EXERCISE REQUIREMENTS:
Copy every record exactly, leaving the pictures out.
AVAILABLE RECORDS START
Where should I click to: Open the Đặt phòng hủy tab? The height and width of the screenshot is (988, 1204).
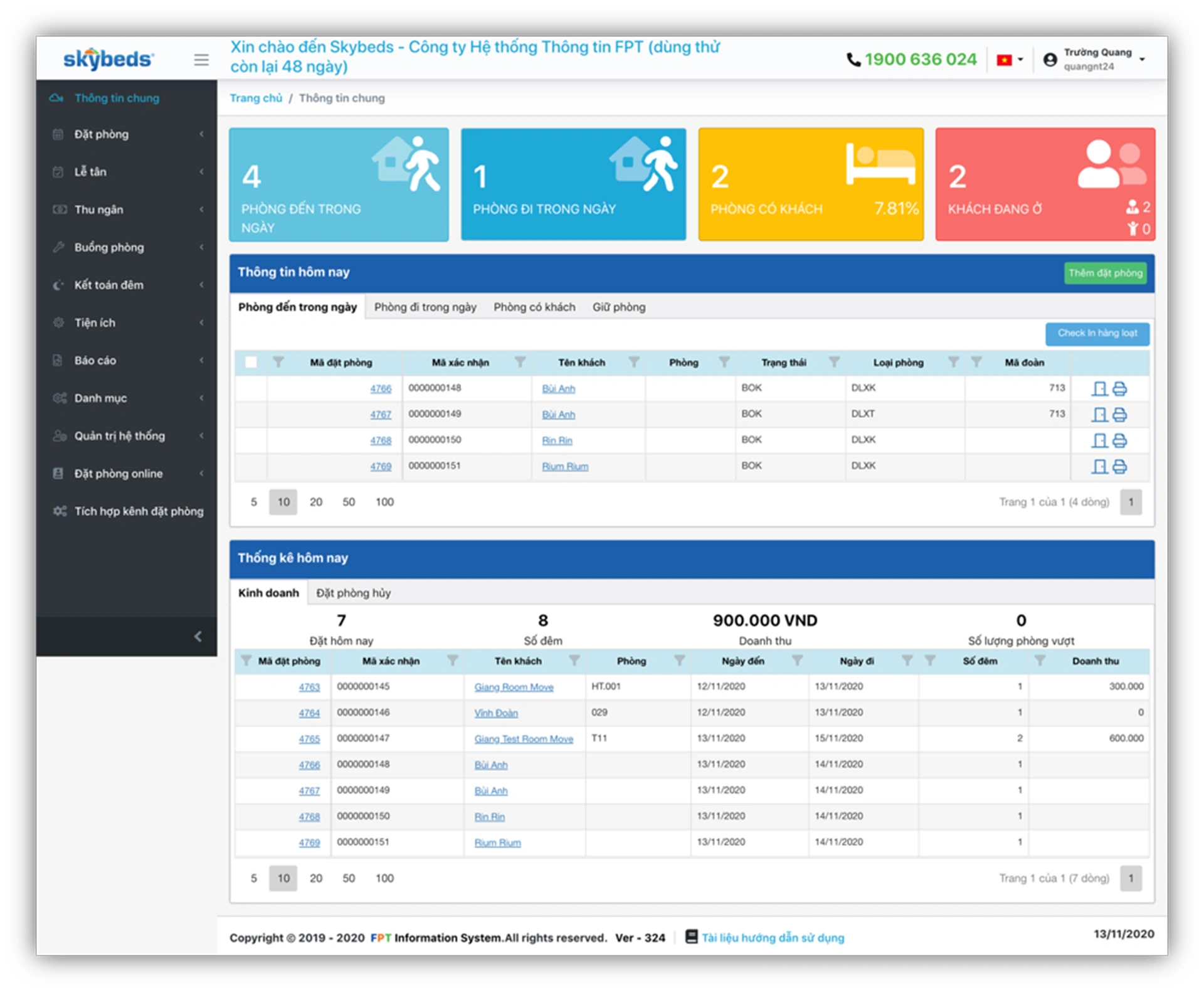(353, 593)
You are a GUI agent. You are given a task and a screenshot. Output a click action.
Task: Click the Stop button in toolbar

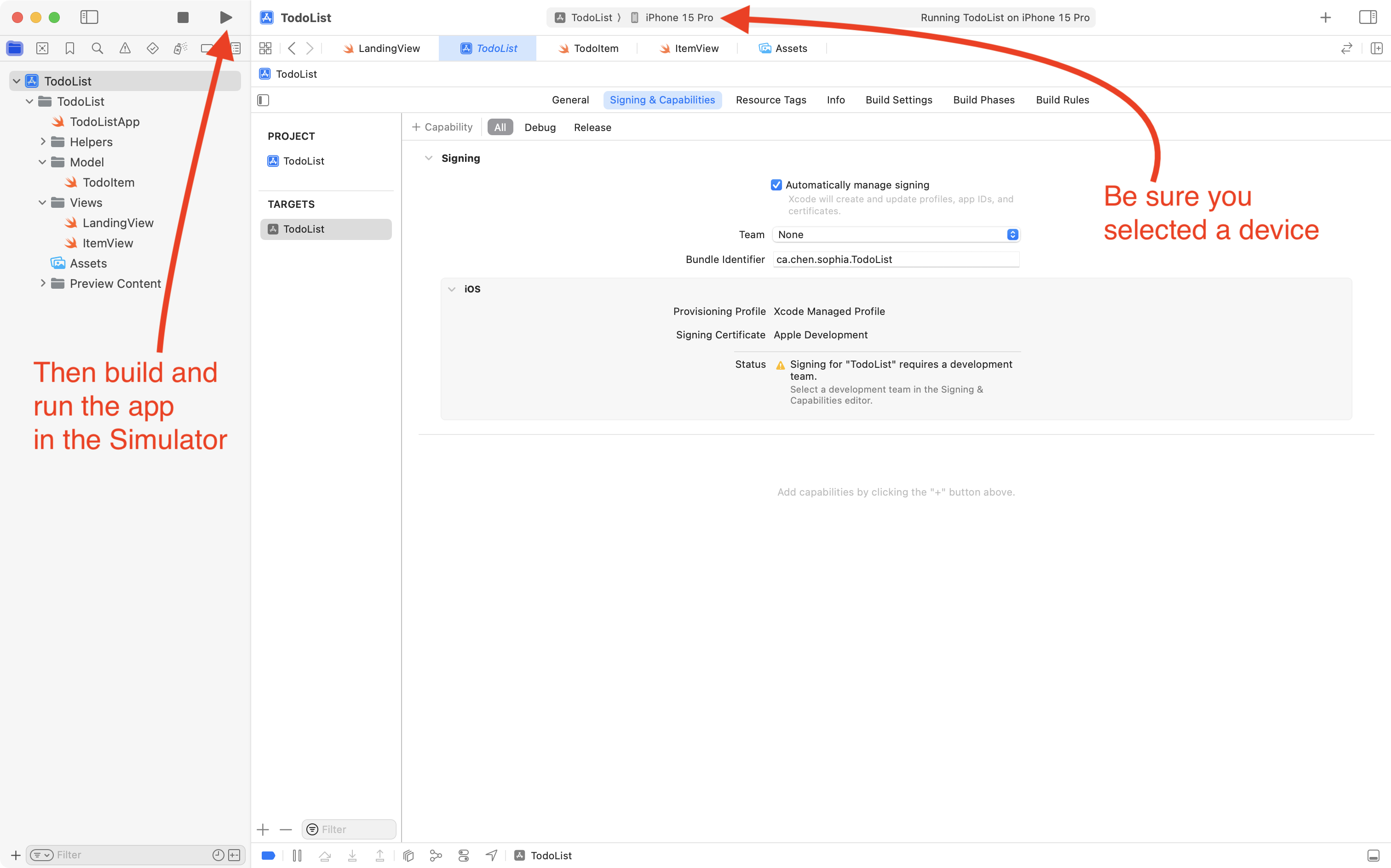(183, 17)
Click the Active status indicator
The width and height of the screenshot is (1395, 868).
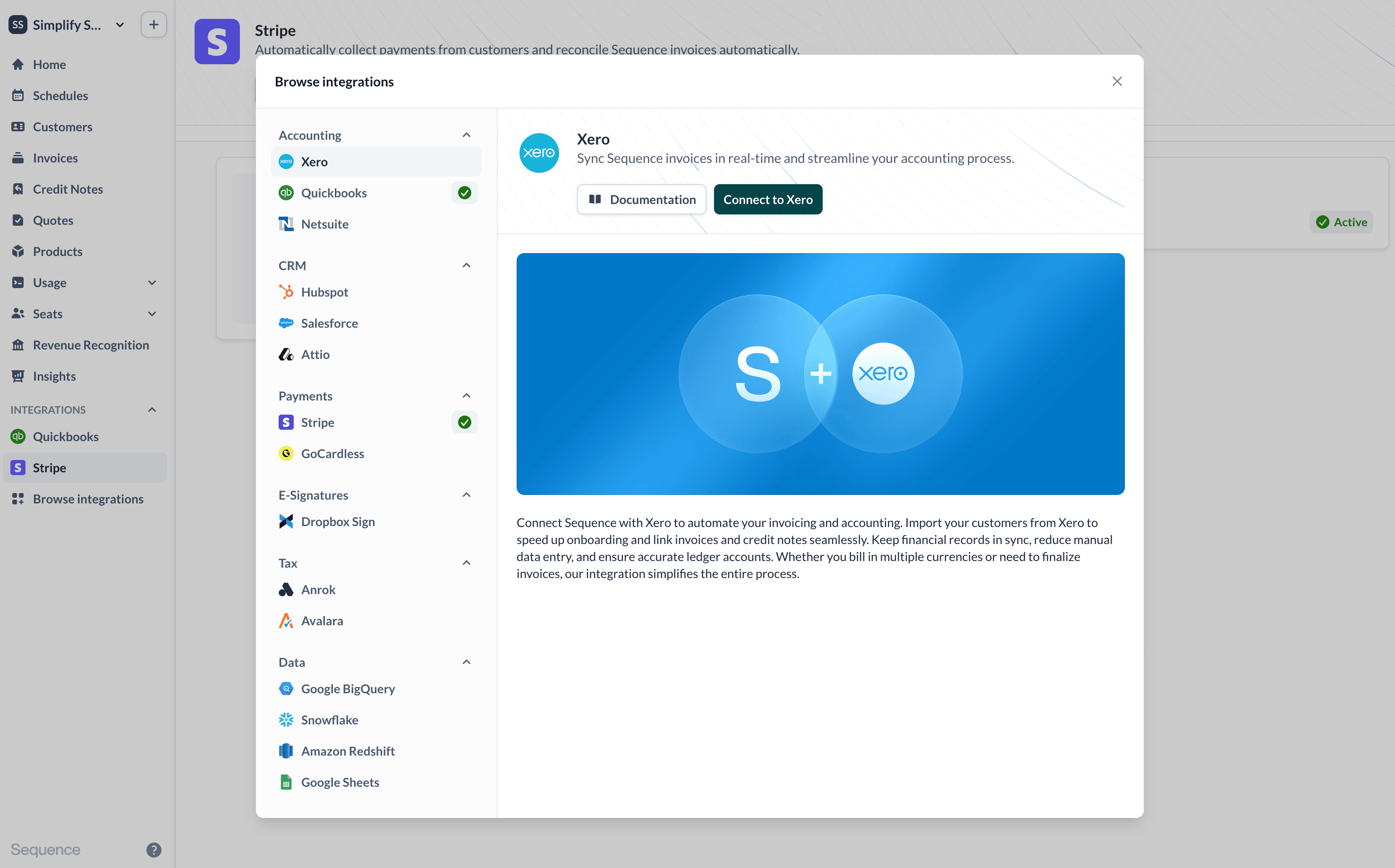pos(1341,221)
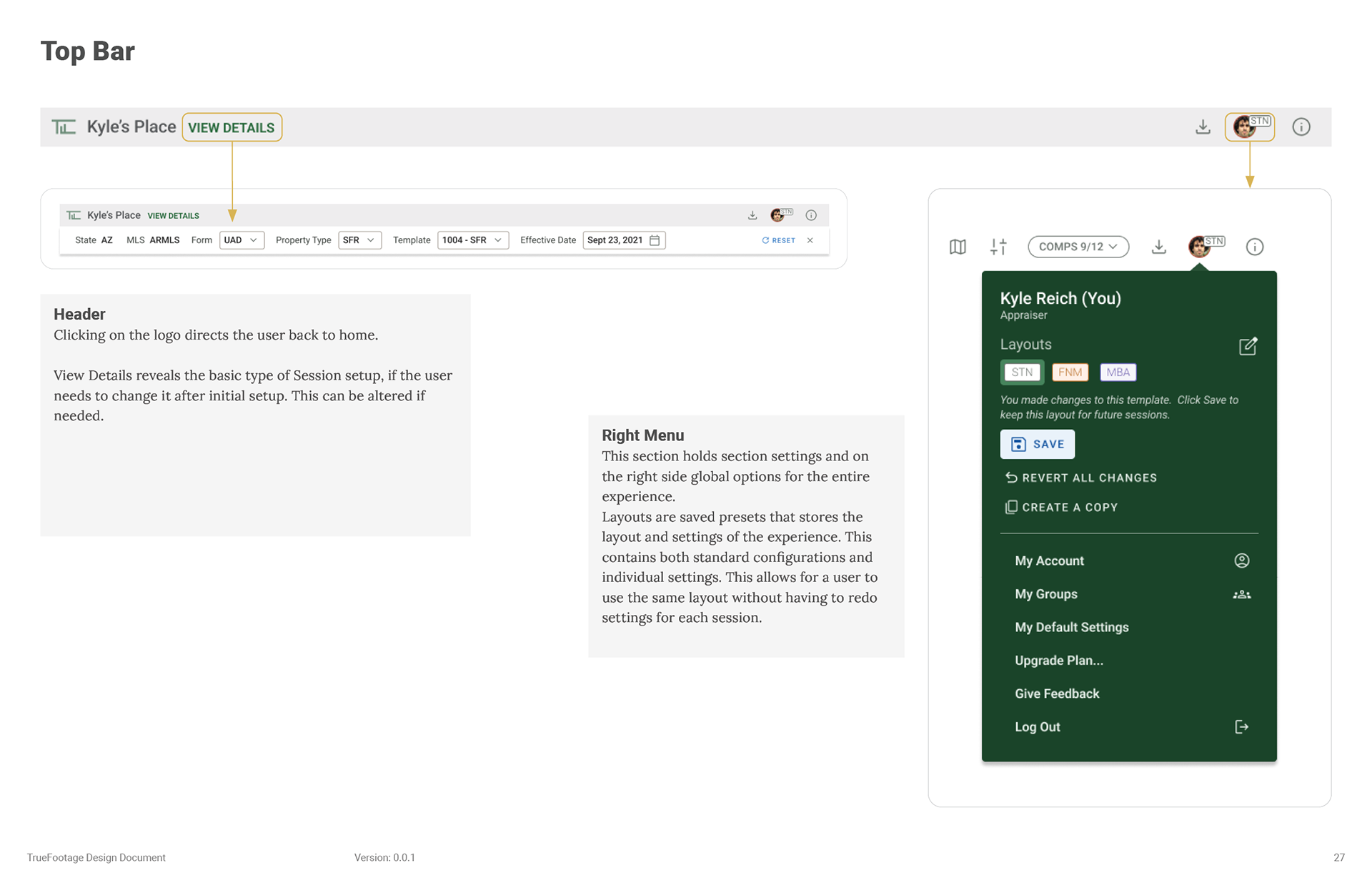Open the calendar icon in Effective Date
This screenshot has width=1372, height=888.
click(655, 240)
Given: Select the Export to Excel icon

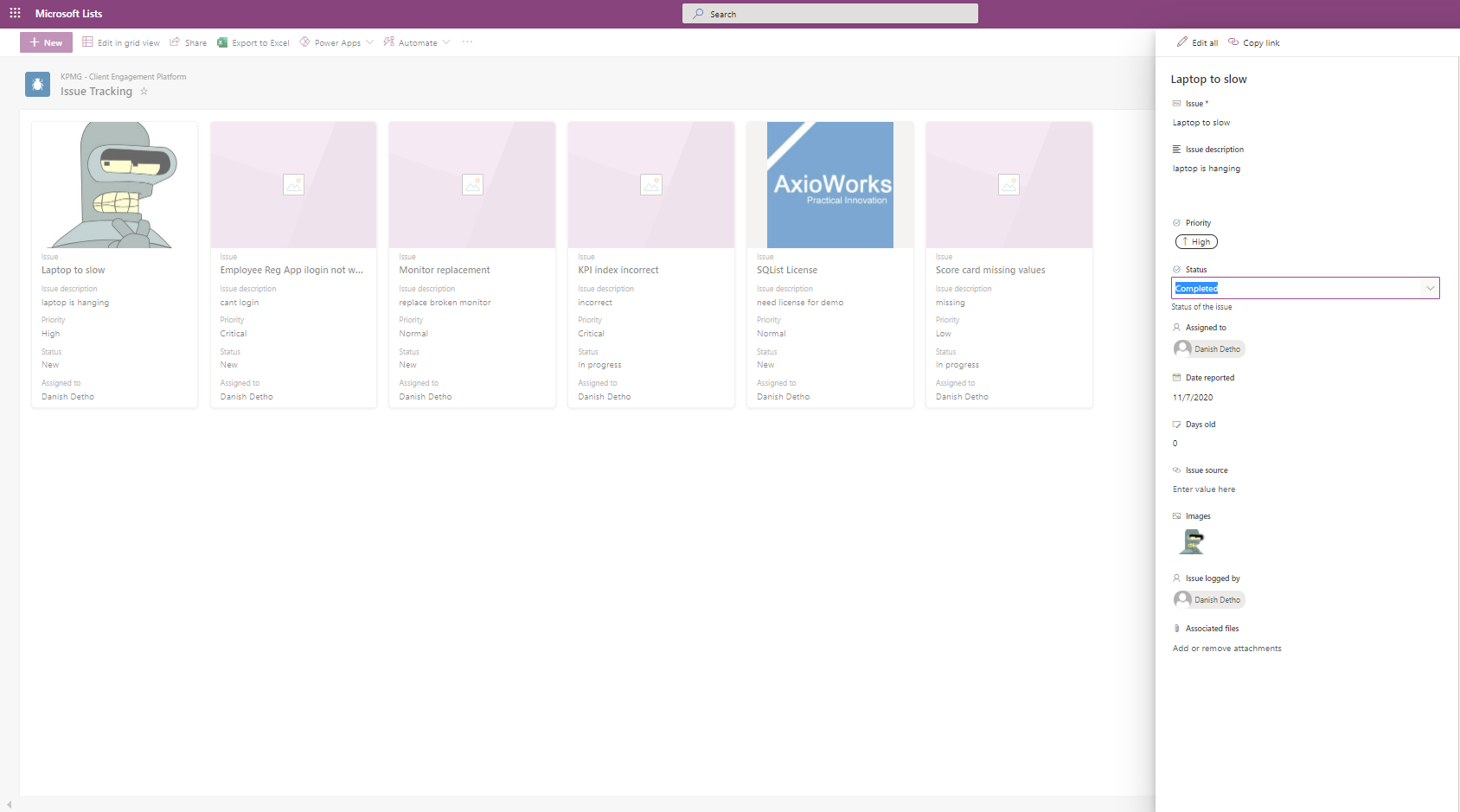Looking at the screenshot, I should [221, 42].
AVAILABLE RECORDS END
YOUR SOLUTION:
Where should I click to: Open the Đặt phòng hủy tab? The height and width of the screenshot is (988, 1204).
(353, 593)
You are a GUI agent. You are given a task and a screenshot. Output a click action.
Task: Click the Stop button in toolbar

(183, 17)
Click the Active status indicator
The width and height of the screenshot is (1395, 868).
pos(1341,221)
Open the calendar icon in Effective Date
This screenshot has width=1372, height=888.
click(655, 240)
Given: Select the Export to Excel icon

Looking at the screenshot, I should [221, 42].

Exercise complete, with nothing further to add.